The most important landfall of Columbus's expedition was the large island of Cuba, while the next significant one was an island Columbus named after Spain, or Hispaniola, later known as the Dominican Republic and Haiti. The Spaniards eradicated the Tainos in less than fifty years during their plunder for gold in the sixteenth century, sending many of them to South Africa to work in the gold mines and pearl beds, but many people from the tribes committed suicide to escape enslavement.
During the sixteenth century, the islands of the Caribbean remained an exclusively Spanish preserve, but they were too numerous to control. During the seventeenth century, the English and the French settled on islands on the periphery. Some islands changed hands over twenty times during the Caribbean wars, as the European imperialists waged war among themselves as well as with the Carib Indians. During the eighteenth century, there was an ongoing conflict between France and Britain over islands in the region, which peaked in the 1790s with the French Revolutionary wars.
In addition, pirate ships pervaded the region at the beginning of the seventeenth century. Their home base was the island of Tortuga off the north coast of Haiti, from where they pirated the high seas and attacked vessels as far away as the Indian Ocean. In the eighteenth century, slavery was brought to the Caribbean islands and slaves were used to cultivate sugar. After the Tainos were wiped out, plantation owners relied on slaves from Africa. At first, it was mainly the Dutch who imported slaves, but later the English dominated the trade, with Jamaica, in English hands from 1655, becoming the major slave market in the region.
After the Emancipation Act of 1834 ended slavery and Europe no longer relied on the region for sugar production, the Caribbean islands became less of a fighting prize. Cuba continued to import slaves until 1864 and slavery was not officially abolished until 1888. The French possessions freed their slaves in 1848 and were followed by the Dutch in 1863 and Puerto Rico in 1873.

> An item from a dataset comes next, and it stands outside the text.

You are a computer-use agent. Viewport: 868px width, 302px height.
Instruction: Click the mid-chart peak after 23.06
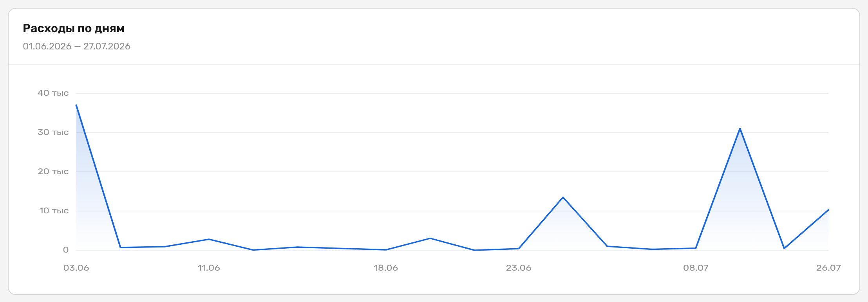[563, 197]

At the end of the nineteenth century, Cuba and Puerto Rico were ceded to the United States and Cuba gained its independence in 1901. In 1962, Jamaica and Trinidad and Tobago became independent states within the British Commonwealth, while Barbados gained its independence four years later. The next islands to become independent were Antigua, Barbuda, Redonda, Anguilla, St. Kitts and Nevis, St. Lucia, St. Vincent, and Dominica. The French possessions in the region remain departments of France. Almost no indigenous Caribbean Indians have survived. The lasting legacy of their history is in Tainos features that can be found in the faces of some Dominicans and Cubans.